# Short task
Write out every line of the items below word for word, leaving out the pictures.
· · ·
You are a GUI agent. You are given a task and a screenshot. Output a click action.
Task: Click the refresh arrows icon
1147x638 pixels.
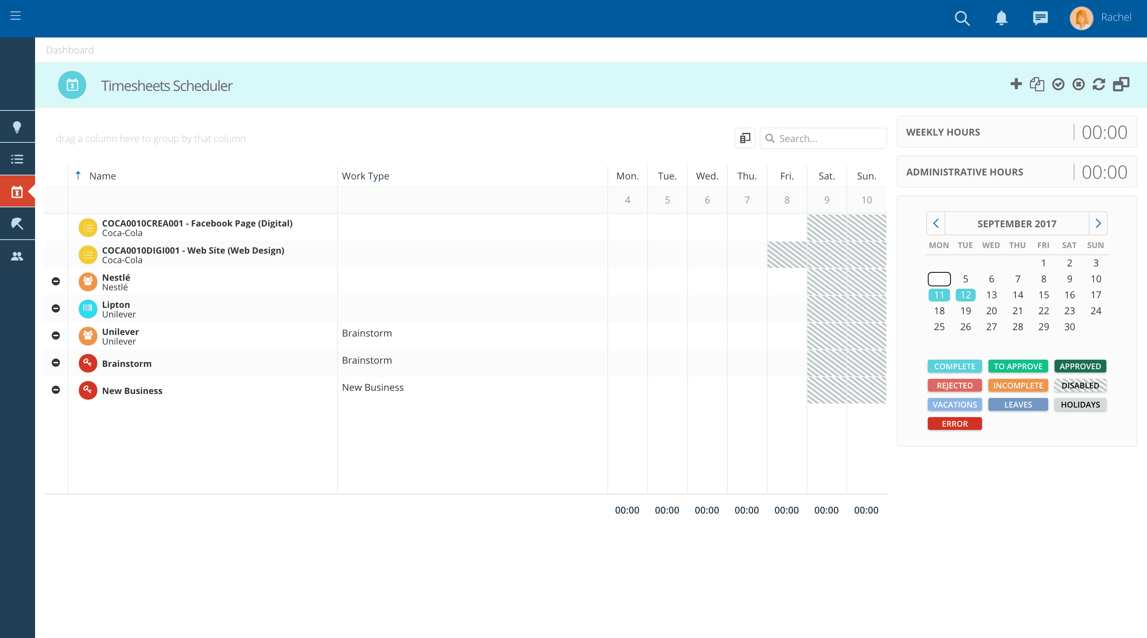coord(1099,84)
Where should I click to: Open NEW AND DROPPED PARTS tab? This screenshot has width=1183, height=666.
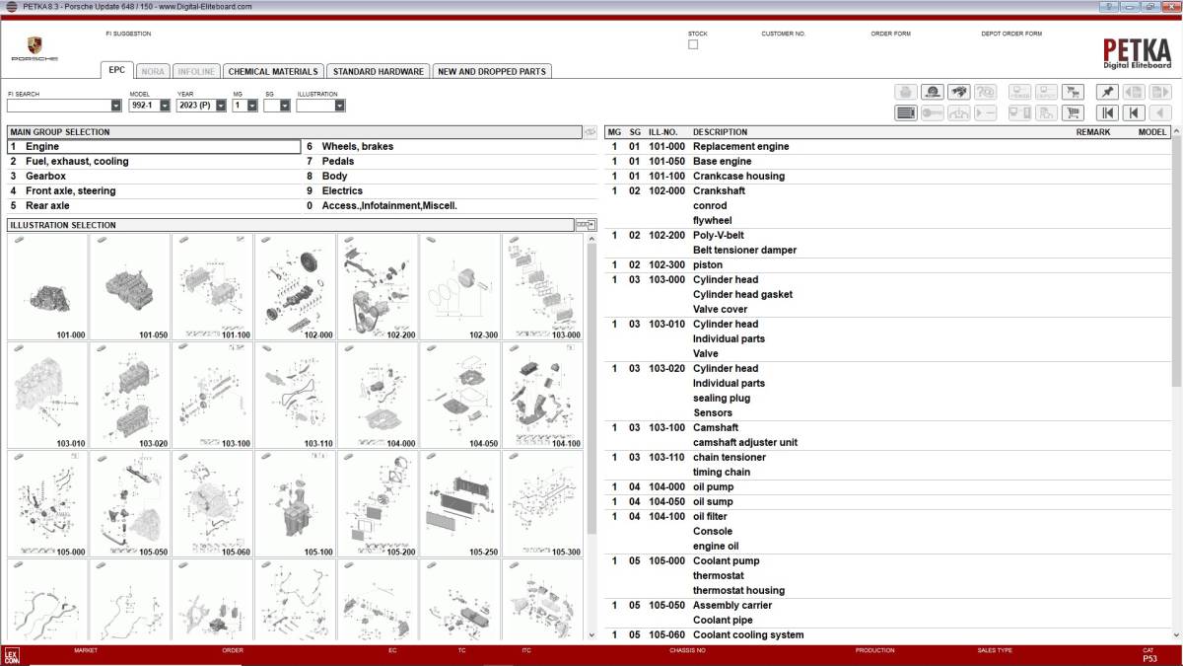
· · ·
# Finished answer
You are a GUI agent. You are given a task and a screenshot. Output a click action.
Task: Click the refresh arrows icon
1147x638 pixels.
coord(1099,84)
Where should I click to: Open NEW AND DROPPED PARTS tab? This screenshot has width=1183, height=666.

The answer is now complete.